An alternate and more efficient solution is to maintain a record of the offset by which each index has been shifted. For example, if the array was rotated to the right by 3 units, the old index of an element must be added with 3 to get the new index. Likewise, we must subtract to obtain the offset for a left shift.
Thus when an index is requested, we can subtract the offset from it to get the original index. Keep in mind index overflows.
EXPLANATION:
The problem is to rotate an array of size N by some specified amount.
We could do one of three things:
- Rotate the array (O(N) time) using an external array, which would take O(N) extra space
- Rotate the array (O(N) time) in place, which would take O(1) extra space
- Not rotate the array. Instead maintain an offset for the index (O(1)).
We will be discussing the third approach in this editorial.
But first, why are the first two approaches invalid?
We know that rotating an array costs O(N) time. The size of the array, according to the problem statement can be upto 10^5.
We also have M queries, where each query is either a rotation or retrieval.
In the worst case, where M=N and every query is a rotate query, the time complexity is O(M*N) ==> O(N^2).

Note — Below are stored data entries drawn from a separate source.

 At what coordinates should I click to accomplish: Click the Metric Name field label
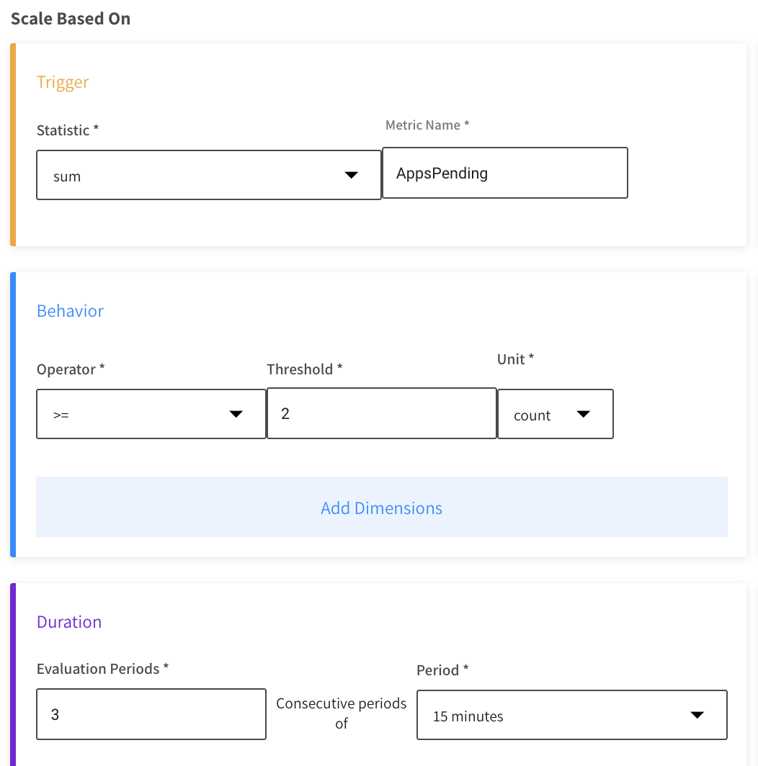pos(427,125)
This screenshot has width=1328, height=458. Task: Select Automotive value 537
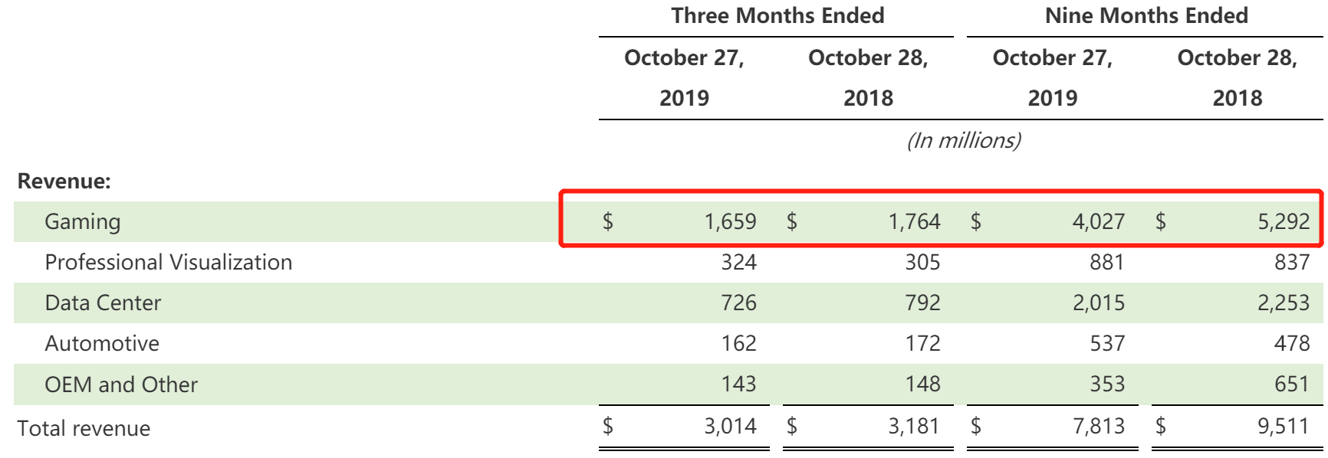1107,344
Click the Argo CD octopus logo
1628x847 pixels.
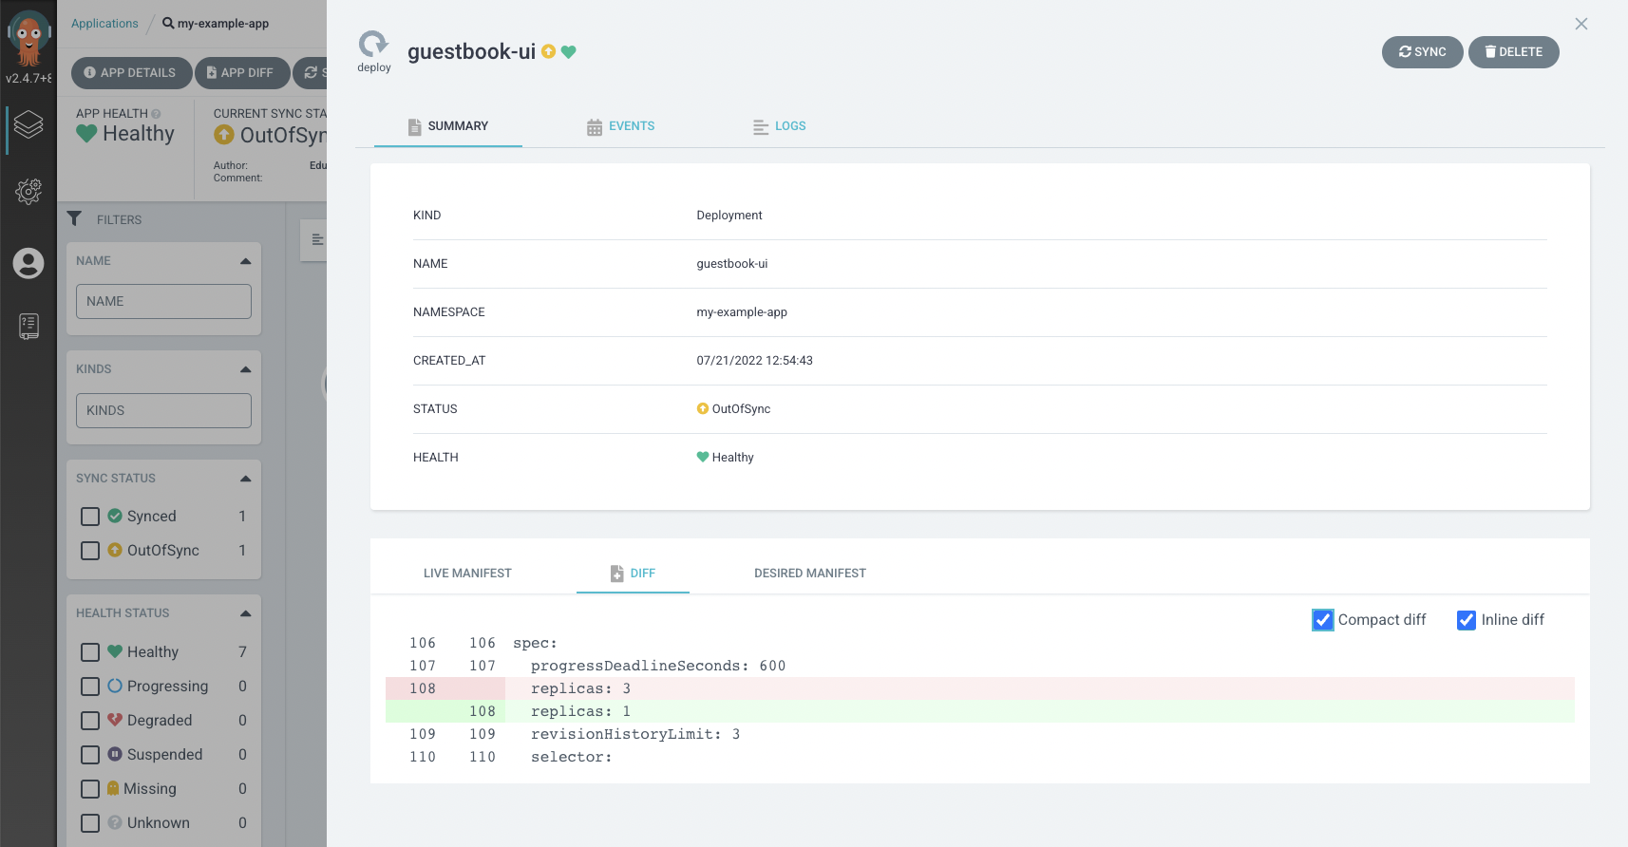[x=28, y=36]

Now, let’s see the efficient solution
1 2 3 4 5 6 7 8
(rotate right by 3 units)
6 7 8 1 2 3 4 5
Element 1 at index 0, is now at index 3. We observe that 0+3 = 3
Element 7 at index 6 is now at index 1. We observe that (6+3)%8 = 1. (Since 8 is size of array).
Thus adding 3 to the index of every element gives us its new position. We call this value the offset.
A similar logic applies for shifting to the left, where rather than adding to the offset, we subtract from it.
NOTE: This process of adding/subtracting an offset is cumulative. This means, if the array was first shifted right by 6 units, then shifted left by 4 units, the net offset is 6 - 4 = 2.
If, at any point in time, the offset becomes greater than the size of the array, we simply calculate offset = offset % arraySize. Likewise, if the offset becomes less than zero, simply add N to it as it simply rolls over.
Now, when we need index q at any time, we can simply access the element at index q - offset. Since that index has to be added by that offset to get the new index, subtracting the offset from the new index would give our old index.
Note: The actual value of the original index could be index-offset or index-offset-1 depending on your indexing (0-based or 1-based).
Note: When retrieving the index, take care to compute the modulo operation, in case adding the offset caused an index overflow.
SOLUTIONS:
Setter's Solution
n, q = map(int, input().split())
arr = list(map(int, input().split()))
offset = 0
for i in range(q):
query = input().split()
mag = int(query[1])
if query[0] == 'L':
offset -= mag
if offset < 0:
offset += n
elif query[0] == 'R':
offset += mag
else:
print(arr[(mag-offset-1)%n])